Dois 850 milhões de hectares de terras do Brasil, cerca de 550 milhões de hectares contêm florestas nativas, dois terços das quais na Amazônia. A cana não é uma safra bem adaptada aos climas de floresta tropical, diz Lacerda, e o governo está deliberadamente evitando a expansão do cultivo do produto na região. Mas, diz ele, existe preocupação quanto à possibilidade de que safras de preço mais elevado, como a cana, desloquem o cultivo da soja e a criação de gado no Cerrado, fazendo com que essas atividades invadam as regiões de floresta, que teriam de ser desmatadas para abrigar novas fazendas.
"Esse efeito de deslocamento não é hipotético", acrescentou Lacerda. "São Paulo costumava ser uma das mais importantes regiões de criação de gado no país. Agora, a cana-de-açúcar chegou e empurrou a criação de gado para outras áreas, no Cerrado e na Amazônia".

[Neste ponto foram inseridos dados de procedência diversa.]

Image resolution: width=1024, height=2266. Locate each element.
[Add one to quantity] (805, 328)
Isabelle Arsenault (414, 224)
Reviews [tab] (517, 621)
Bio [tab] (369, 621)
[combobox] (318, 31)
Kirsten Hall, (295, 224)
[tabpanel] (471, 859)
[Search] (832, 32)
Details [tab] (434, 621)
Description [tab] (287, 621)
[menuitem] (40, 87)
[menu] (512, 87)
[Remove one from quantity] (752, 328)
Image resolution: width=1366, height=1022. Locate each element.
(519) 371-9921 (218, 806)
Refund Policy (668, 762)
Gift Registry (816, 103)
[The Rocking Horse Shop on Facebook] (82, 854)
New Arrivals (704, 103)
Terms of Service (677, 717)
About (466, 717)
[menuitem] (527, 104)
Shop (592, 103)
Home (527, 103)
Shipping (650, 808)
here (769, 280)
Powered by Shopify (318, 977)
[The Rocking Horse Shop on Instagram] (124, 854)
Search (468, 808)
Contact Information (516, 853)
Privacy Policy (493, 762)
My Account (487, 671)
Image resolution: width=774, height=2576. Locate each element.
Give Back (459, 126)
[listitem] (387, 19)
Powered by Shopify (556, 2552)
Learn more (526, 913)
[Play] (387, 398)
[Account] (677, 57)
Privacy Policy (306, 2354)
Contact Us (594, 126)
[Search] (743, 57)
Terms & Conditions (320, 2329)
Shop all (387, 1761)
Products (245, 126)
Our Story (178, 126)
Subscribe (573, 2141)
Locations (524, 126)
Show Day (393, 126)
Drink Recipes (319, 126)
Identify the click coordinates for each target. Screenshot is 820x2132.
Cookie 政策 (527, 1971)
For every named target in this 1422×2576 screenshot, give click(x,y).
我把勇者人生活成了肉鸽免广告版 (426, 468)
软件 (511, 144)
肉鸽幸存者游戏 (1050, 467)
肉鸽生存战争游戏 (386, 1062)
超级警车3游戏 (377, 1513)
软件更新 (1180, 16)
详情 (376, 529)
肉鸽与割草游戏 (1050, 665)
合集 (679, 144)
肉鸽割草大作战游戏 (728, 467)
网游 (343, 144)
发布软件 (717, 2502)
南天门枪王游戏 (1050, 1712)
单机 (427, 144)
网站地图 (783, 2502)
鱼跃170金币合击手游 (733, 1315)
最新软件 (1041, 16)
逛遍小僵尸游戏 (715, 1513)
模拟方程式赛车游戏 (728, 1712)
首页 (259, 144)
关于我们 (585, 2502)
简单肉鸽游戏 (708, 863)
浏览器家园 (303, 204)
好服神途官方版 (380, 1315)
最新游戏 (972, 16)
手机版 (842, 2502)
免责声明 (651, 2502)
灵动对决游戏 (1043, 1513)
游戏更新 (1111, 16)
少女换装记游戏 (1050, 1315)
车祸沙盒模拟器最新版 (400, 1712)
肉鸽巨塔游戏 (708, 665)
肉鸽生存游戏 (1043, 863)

Uma preocupação mais direta para a Amazônia é o cultivo de palmeiras usadas para exploração do óleo de palma outra fonte de bioenergia, segundo Lacerda. "O potencial de converter o habitat amazônico a fim de produzir óleo de palma é imenso", diz ele, apontando que as plantações de palmeiras estão entre as maiores causas de devastação ecológica das florestas tropicais de Bornéu e Sumatra, ilhas do Sudeste Asiático. "Queremos que o governo desenvolva um plano para enfrentar o efeito de deslocamento que as plantações de cana causarão, e para a chegada das palmeiras a essas regiões".
Funcionários do setor de cana, no entanto, dizem que as preocupações quanto ao desflorestamento estão sendo exageradas. Carvalho Macedo, da União Nacional da Agroindústria da Cana brasileira, por exemplo, diz que não será preciso desmatar áreas selvagens porque o Brasil dispõe de 809 mil hectares de pastagens disponíveis para absorver o cultivo da cana.
"Não seriam precisos mais que 5% dessas terras para atingir o nível de produção imaginado para daqui a 10 anos", diz Macedo. Ele afirma que a atual produção de cana-de-açúcar do país ocupa cerca de seis milhões de hectares, menos de 1% da terra agrícola do país.
Goldemberg, o secretário de Meio Ambiente do Estado de São Paulo, escreveu na Science que "em todo o mundo, cerca de 20 milhões de hectares estão em uso para o cultivo de cana-de-açúcar, a maior parte da qual destinada à produção de açúcar". Um cálculo simples demonstra que decuplicar o programa de etanol brasileiro (usando terras do Brasil e de outros países) geraria etanol suficiente para substituir 10% da gasolina usada no mundo.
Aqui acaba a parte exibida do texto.